Wrapper used to construct a mixture of two or more distributions.

Arguments

Methods

Public methods

Method new()

Creates a new instance of this R6 class.

Usage

MixtureDistribution$new(
  distlist = NULL,
  weights = "uniform",
  distribution = NULL,
  params = NULL,
  shared_params = NULL,
  name = NULL,
  short_name = NULL,
  decorators = NULL,
  vecdist = NULL,
  ids = NULL
)

Arguments

distlist

(list()) List of Distributions.

weights

(character(1)|numeric()) Weights to use in the resulting mixture. If all distributions are weighted equally then "uniform" provides a much faster implementation, otherwise a vector of length equal to the number of wrapped distributions, this is automatically scaled internally.

distribution

(character(1)) Should be supplied with params and optionally shared_params as an alternative to distlist. Much faster implementation when only one class of distribution is being wrapped. distribution is the full name of one of the distributions in listDistributions(), or "Distribution" if constructing custom distributions. See examples in VectorDistribution.

params

(list()|data.frame()) Parameters in the individual distributions for use with distribution. Can be supplied as a list, where each element is the list of parameters to set in the distribution, or as an object coercable to data.frame, where each column is a parameter and each row is a distribution. See examples in VectorDistribution.

shared_params

(list()) If any parameters are shared when using the distribution constructor, this provides a much faster implementation to list and query them together. See examples in VectorDistribution.

name

(character(1)) Optional name of wrapped distribution.

short_name

(character(1)) Optional short name/ID of wrapped distribution.

decorators

(character()) Decorators to add to the distribution during construction.

vecdist

VectorDistribution Alternative constructor to directly create this object from an object inheriting from VectorDistribution.

ids

(character()) Optional ids for wrapped distributions in vector, should be unique and of same length as the number of distributions.

Examples

MixtureDistribution$new(list(Binomial$new(prob = 0.5, size = 10), Binomial$new()),
  weights = c(0.2, 0.8)
)

Method strprint()

Printable string representation of the MixtureDistribution.

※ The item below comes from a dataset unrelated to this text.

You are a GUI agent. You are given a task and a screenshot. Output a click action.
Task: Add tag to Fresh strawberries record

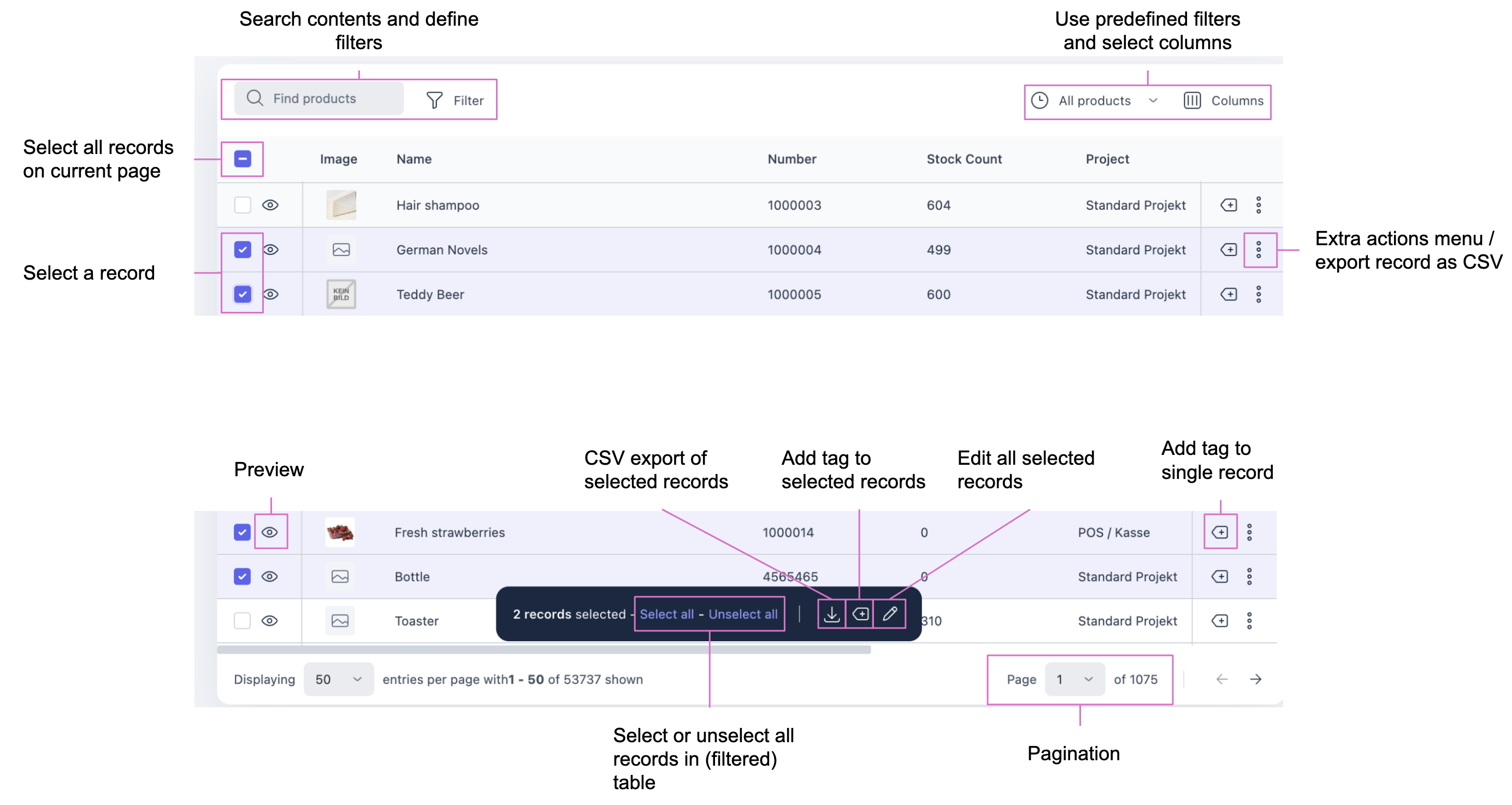click(x=1220, y=532)
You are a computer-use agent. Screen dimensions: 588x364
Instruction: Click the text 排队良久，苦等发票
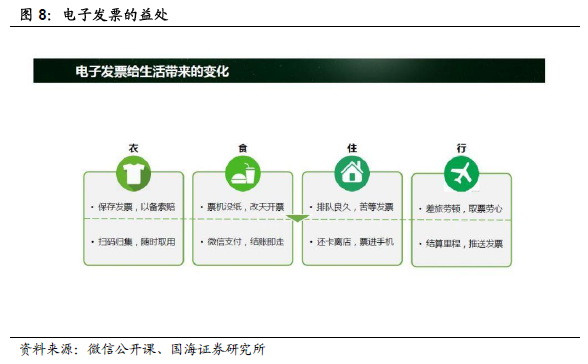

Primarily used internally.

Usage

MixtureDistribution$strprint(n = 10)

Arguments

n

(integer(1)) Number of distributions to include when printing.

Method pdf()

Probability density function of the mixture distribution. Computed by $$f_M(x) = \sum_i (f_i)(x)*w_i$$ where \(w_i\) is the vector of weights and \(f_i\) are the pdfs of the wrapped distributions.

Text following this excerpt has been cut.